In 2012 NRO donated two sophisticated but unneeded space telescopes, reportedly built for FIA, to NASA for use in astronomy.

===IMINT radar===
The contract for the imaging radar satellite remained with Boeing. In September 2010 NRO director Bruce Carlson stated that while most NRO "programs are operating on schedule and on cost", one program was "700 percent over in schedule and 300 percent over in budget".

==Technological innovations==
===Electro optical imaging===
The optical system was specified to provide both high angular resolution via image stabilisation and wide angle (large field of view) capability. The optical telescope assets later transferred to NASA feature the following specifications and innovations:
- f/8 telescope with <20% obstructed aperture, 1.6 degree Cassegrain field of view
- 2.4m diameter f/1.2 lightweight ultra-low-expansion primary mirror with a surface quality better than 60 nm rms
- low coefficient of thermal expansion composite and invar structure
- combined mass of 1700 kg for the telescope and outer barrel

Another key component of FIA was to launch and orbit at least 10 satellites, which would provide a 2.5 times higher cadence of viewing opportunities than the previous EOI constellation.

===Radar imaging===
The radar imaging system was specified to provide better image quality than previous system by employing a very strong radar signal. Images by an amateur astronomer hint at an antenna diameter of roughly 12 m.

==Launches==
The first operational FIA Radar satellite, USA-215 or NROL-41, was launched on 21 September 2010. It is in a retrograde 1100 × 1105 km orbit inclined by 123 degrees, an orbital configuration indicating it is an SAR satellite.
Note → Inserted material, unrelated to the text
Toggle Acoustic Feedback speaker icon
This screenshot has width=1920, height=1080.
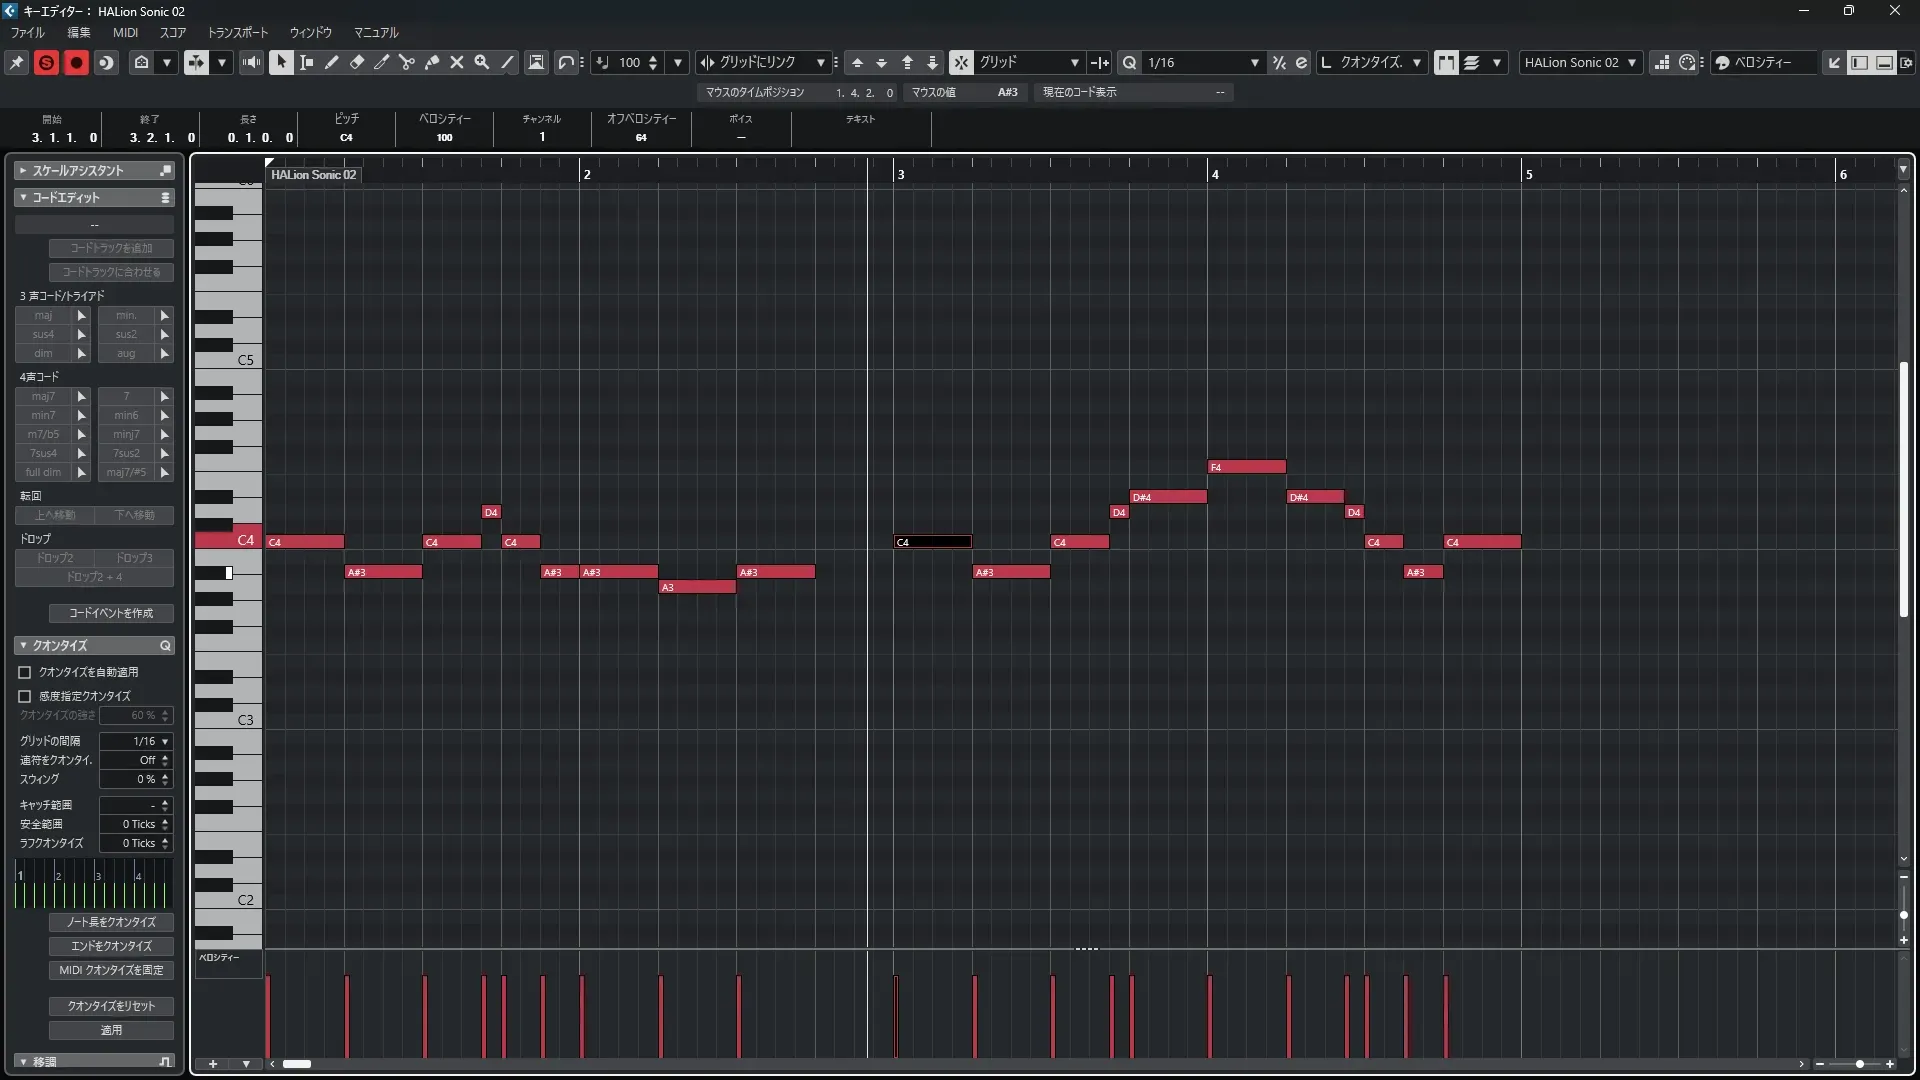coord(251,63)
On 3 April 2012, a second satellite, USA-234 or NROL-25, was launched into a similar orbit.

The earlier USA-193 satellite, launched in 2006, is believed to have been a technology demonstration satellite intended to test and develop systems for the FIA radar programme. However, it failed immediately after launch, and was subsequently destroyed by a missile.

===Spacecraft===

| Name | COSPAR ID SATCAT No. | Launch date (UTC) | Launch vehicle | Launch site | Launch designation | Orbit | Decay date | Remarks |
|---|---|---|---|---|---|---|---|---|
| USA-215 | 2010-046A 37162 | 21 September 2010 04:03:30 | Atlas V 501 | VAFB SLC-3E | NROL-41 | 1,102 km × 1,105 km (685 mi × 687 mi) x 123° | in orbit |  |
| USA-234 | 2012-014A 38109 | 3 April 2012 23:12:57 | Delta IV M+(5,2) | VAFB SLC-6 | NROL-25 | Apx 1,100 km × 1,100 km (680 mi × 680 mi) x 123° | in orbit |  |
| USA-247 | 2013-072A 39462 | 6 December 2013 07:14:30 | Atlas V 501 | VAFB SLC-3E | NROL-39 | 1,108 km × 1,113 km (688 mi × 692 mi) x 123° | in orbit |  |
| USA-267 | 2016-010A 41334 | 10 February 2016 11:40:32 | Delta IV M+(5,2) | VAFB SLC-6 | NROL-45 | 1,077 km × 1,086 km (669 mi × 675 mi) x 123.0° | in orbit |  |
| USA-281 | 2018-005A 43145 | 12 January 2018 22:10 | Delta IV M+(5,2) | VAFB SLC-6 | NROL-47 | 1,048 km × 1,057 km (651 mi × 657 mi) x 106° | in orbit |  |

==Successor program==
USA-224, launched on 20 January 2011, is believed to be the first of the large post-FIA optical reconnaissance satellites built by Lockheed.

The failed FIA program is to be succeeded by the Next Generation Electro-Optical (NGEO) program. NGEO is intended as a lower-risk modular system, which is capable of being modified incrementally over its lifetime.